Bro, you will think of things to talk about when the moment presents itself. Don't go overboard in the beginning though, be cutesy, but don't spill all your secrets just yet. You want to have some small, medium, and big ones in the bag for when you meet face to face. Also, remember, if the date goes well, wait a week and do it again, and don't fuck on the first date. 3 weeks isn't that long so long as you make sure that you talk like you were, but don't give away everything about you immidiately.
EDIT: Also, I feel like I took the Chadissilent comment way to seriously given how lolz everyone else is taking it. I need to stop thinking everything on the internetz is true .
Why not fuck on the first date? That's dumb advice.
How many other people have they fucked on the first date? All of them? Come on Dignan, you know better than this.
if you both want to but hold out for this arbitrary standard, does it make all of the times that you've each banged on the first date go away???
If I'm banging a girl on the first date, she's staying as a booty call.

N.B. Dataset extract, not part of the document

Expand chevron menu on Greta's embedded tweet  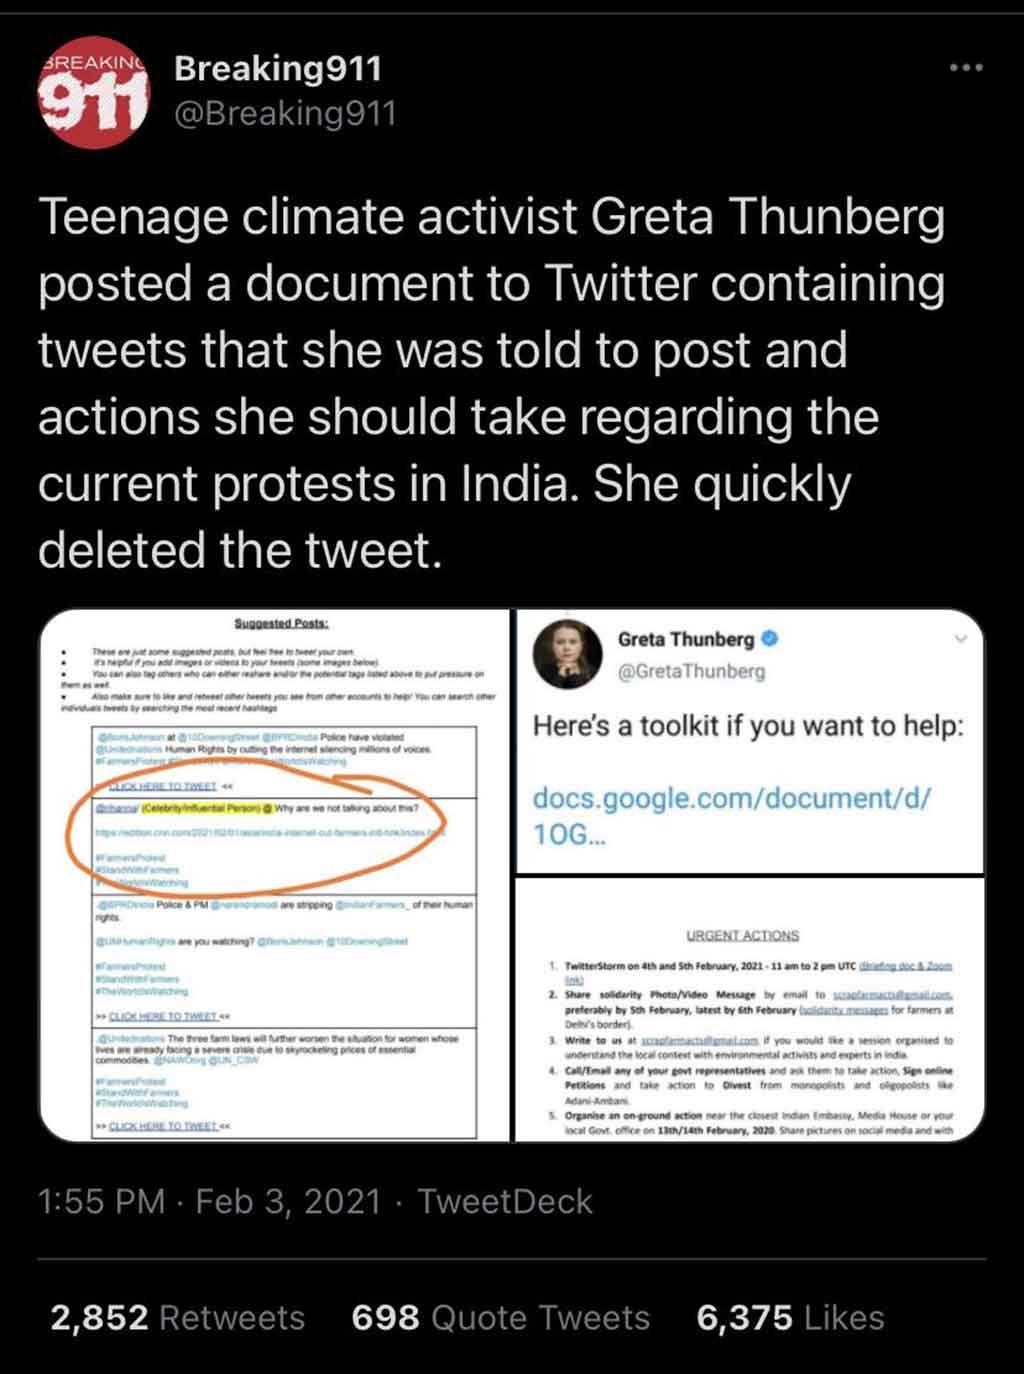962,639
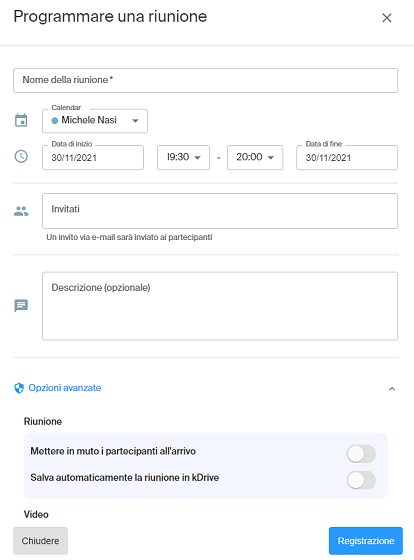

my point is why can you bang away on a first date guilt free, but if a girl admits to having done it before, it is a strike against her
On July 30 2013 22:29 TFNxOmega wrote: Wellp, my luck isnt so hot. Me and a friend admitted to each other we had mad feelings for each other, that are more than just physical, after months of getting close. this whole week shes been wanting me to come up and see her and teasing me with shit like "oh, and i really wish you were here to share my bed with". Anyways, i go up and two other friends are there so im like whatever. towards end of the night we are alone and i go in for a kiss and BAM! rejection x.x #friendzoned? was surprised because she tells me she likes me a lot and is all flirty quite often... i really like her but i guess its best if i just said fuck it unless someone wanna throw a brotha some advice on where to go from here
uh that's one of the most strangest things I've ever heard. Tell her to see a psychologist.
On July 30 2013 22:29 TFNxOmega wrote: Wellp, my luck isnt so hot. Me and a friend admitted to each other we had mad feelings for each other, that are more than just physical, after months of getting close. this whole week shes been wanting me to come up and see her and teasing me with shit like "oh, and i really wish you were here to share my bed with". Anyways, i go up and two other friends are there so im like whatever. towards end of the night we are alone and i go in for a kiss and BAM! rejection x.x #friendzoned? was surprised because she tells me she likes me a lot and is all flirty quite often... i really like her but i guess its best if i just said fuck it unless someone wanna throw a brotha some advice on where to go from here
uh that's one of the most strangest things I've ever heard. Tell her to see a psychologist.
"Uh, i wanted to write the sentence "oh, and i really wish you were here to share my bed with" to john, sry brian". I can't really come up with an explanation what happened there. Was she angry at you, or surprised?